Une entreprise confrontée à une baisse durable de son activité met en place le dispositif d’activité partielle de longue durée. Dans ce cadre, la direction peut-elle contraindre ses salariés à poser des jours placés sur leur compte épargne temps ? La question s’est posée de façon aiguë pendant la crise sanitaire et les difficultés économiques qui l’ont accompagnée.
Le dispositif d’activité partielle de longue durée
Prévu par le décret n°2020-926 du 28 juillet 2020, l’APLD s’adresse aux entreprises qui traversent une réduction durable de leur activité, sans que leur pérennité soit remise en cause. Il peut être mobilisé sur une durée de 24 mois, consécutifs ou non, à l’intérieur d’une période de 36 mois consécutifs.
Ce que permettait l’ordonnance du 16 décembre 2020
Jusqu’au 30 juin 2021, la réponse était positive. L’ordonnance n°2020-1597 du 16 décembre 2020 autorisait l’employeur à imposer aux salariés la prise de jours initialement stockés sur leur compte épargne temps. Cette faculté restait encadrée. Elle ne pouvait porter que sur 10 jours au maximum, et le salarié devait être averti au moins un jour à l’avance. Dans les sociétés de plus de 50 salariés, l’employeur était tenu de consulter le CSE avant d’y recourir.

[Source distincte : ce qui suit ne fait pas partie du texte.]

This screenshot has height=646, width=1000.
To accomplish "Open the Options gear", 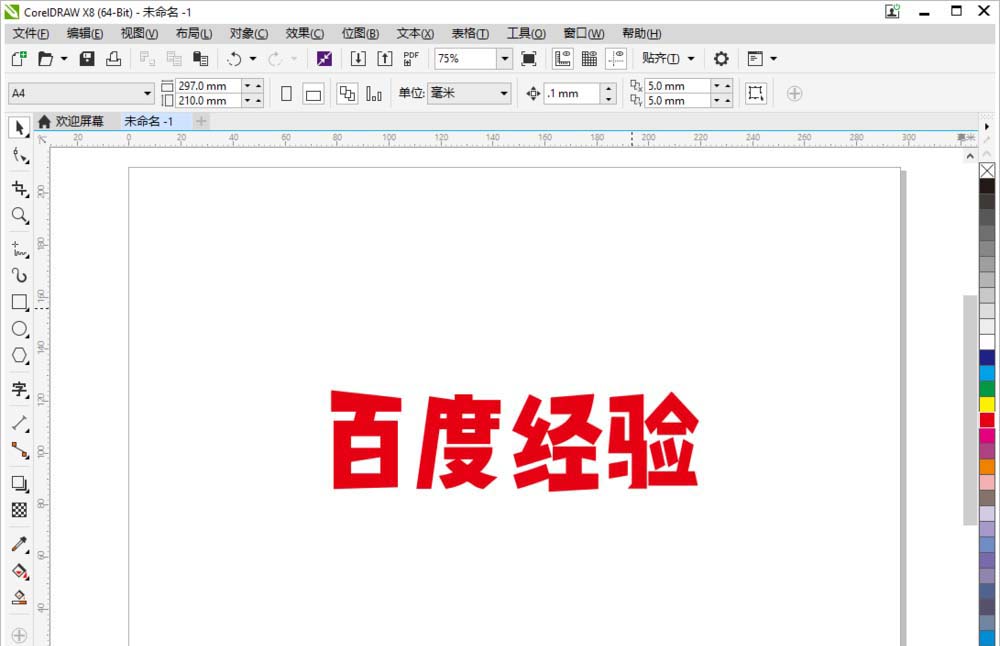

Une possibilité aujourd’hui fermée
Ce mécanisme dérogatoire n’a pas été reconduit au-delà de cette date. L’employeur ne dispose plus de ce levier : il ne peut plus contraindre un salarié placé en APLD à puiser dans son compte épargne temps. Les jours accumulés sur le CET restent donc à la main du salarié, qui décide seul de les mobiliser ou de les conserver, selon les règles habituelles applicables à ce compte dans l’entreprise.